:: Material for this task

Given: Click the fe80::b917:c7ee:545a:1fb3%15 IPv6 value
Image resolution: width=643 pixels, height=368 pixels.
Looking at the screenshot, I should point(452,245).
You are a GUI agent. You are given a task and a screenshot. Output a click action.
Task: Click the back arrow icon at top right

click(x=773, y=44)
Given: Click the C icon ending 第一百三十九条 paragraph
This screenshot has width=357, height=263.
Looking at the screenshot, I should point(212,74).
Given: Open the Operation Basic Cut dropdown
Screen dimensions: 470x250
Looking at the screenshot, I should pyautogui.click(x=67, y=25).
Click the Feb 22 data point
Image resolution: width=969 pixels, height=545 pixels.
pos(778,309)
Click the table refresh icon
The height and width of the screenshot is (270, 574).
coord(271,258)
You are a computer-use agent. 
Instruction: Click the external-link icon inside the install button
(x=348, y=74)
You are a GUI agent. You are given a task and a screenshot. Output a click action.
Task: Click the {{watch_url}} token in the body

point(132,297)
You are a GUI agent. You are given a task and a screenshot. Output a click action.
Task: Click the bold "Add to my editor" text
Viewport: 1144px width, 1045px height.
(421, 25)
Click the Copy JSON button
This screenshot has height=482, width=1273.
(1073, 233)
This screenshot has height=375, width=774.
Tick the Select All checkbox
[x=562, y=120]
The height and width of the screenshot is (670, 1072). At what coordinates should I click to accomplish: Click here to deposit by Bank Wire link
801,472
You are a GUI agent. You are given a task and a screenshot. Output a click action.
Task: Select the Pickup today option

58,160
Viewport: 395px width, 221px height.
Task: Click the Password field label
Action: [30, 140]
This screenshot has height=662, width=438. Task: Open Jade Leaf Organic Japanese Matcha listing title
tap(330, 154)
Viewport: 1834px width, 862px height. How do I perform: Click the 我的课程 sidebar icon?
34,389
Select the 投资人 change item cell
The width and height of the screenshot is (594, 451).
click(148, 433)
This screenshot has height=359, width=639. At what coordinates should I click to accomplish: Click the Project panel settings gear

::::

What you are asked to do:
Give the records above again, word for word.

Task solution:
Given: Click the fe80::b917:c7ee:545a:1fb3%15 IPv6 value
Image resolution: width=643 pixels, height=368 pixels.
Looking at the screenshot, I should point(452,245).
You are a GUI agent. You are given a task and a screenshot. Output a click action.
Task: Click the back arrow icon at top right

click(x=773, y=44)
Given: Click the C icon ending 第一百三十九条 paragraph
This screenshot has width=357, height=263.
Looking at the screenshot, I should point(212,74).
Given: Open the Operation Basic Cut dropdown
Screen dimensions: 470x250
Looking at the screenshot, I should pyautogui.click(x=67, y=25).
Click the Feb 22 data point
Image resolution: width=969 pixels, height=545 pixels.
pos(778,309)
Click the table refresh icon
The height and width of the screenshot is (270, 574).
coord(271,258)
You are a computer-use agent. 
Instruction: Click the external-link icon inside the install button
(x=348, y=74)
You are a GUI agent. You are given a task and a screenshot. Output a click action.
Task: Click the {{watch_url}} token in the body

point(132,297)
You are a GUI agent. You are given a task and a screenshot. Output a click action.
Task: Click the bold "Add to my editor" text
Viewport: 1144px width, 1045px height.
(421, 25)
Click the Copy JSON button
This screenshot has height=482, width=1273.
(1073, 233)
This screenshot has height=375, width=774.
Tick the Select All checkbox
[x=562, y=120]
The height and width of the screenshot is (670, 1072). At what coordinates should I click to accomplish: Click here to deposit by Bank Wire link
801,472
You are a GUI agent. You are given a task and a screenshot. Output a click action.
Task: Select the Pickup today option

58,160
Viewport: 395px width, 221px height.
Task: Click the Password field label
Action: [30, 140]
This screenshot has height=662, width=438. Task: Open Jade Leaf Organic Japanese Matcha listing title
tap(330, 154)
Viewport: 1834px width, 862px height. How do I perform: Click the 我的课程 sidebar icon?
34,389
Select the 投资人 change item cell
The width and height of the screenshot is (594, 451).
click(148, 433)
This screenshot has height=359, width=639. At what coordinates should I click to accomplish: Click the Project panel settings gear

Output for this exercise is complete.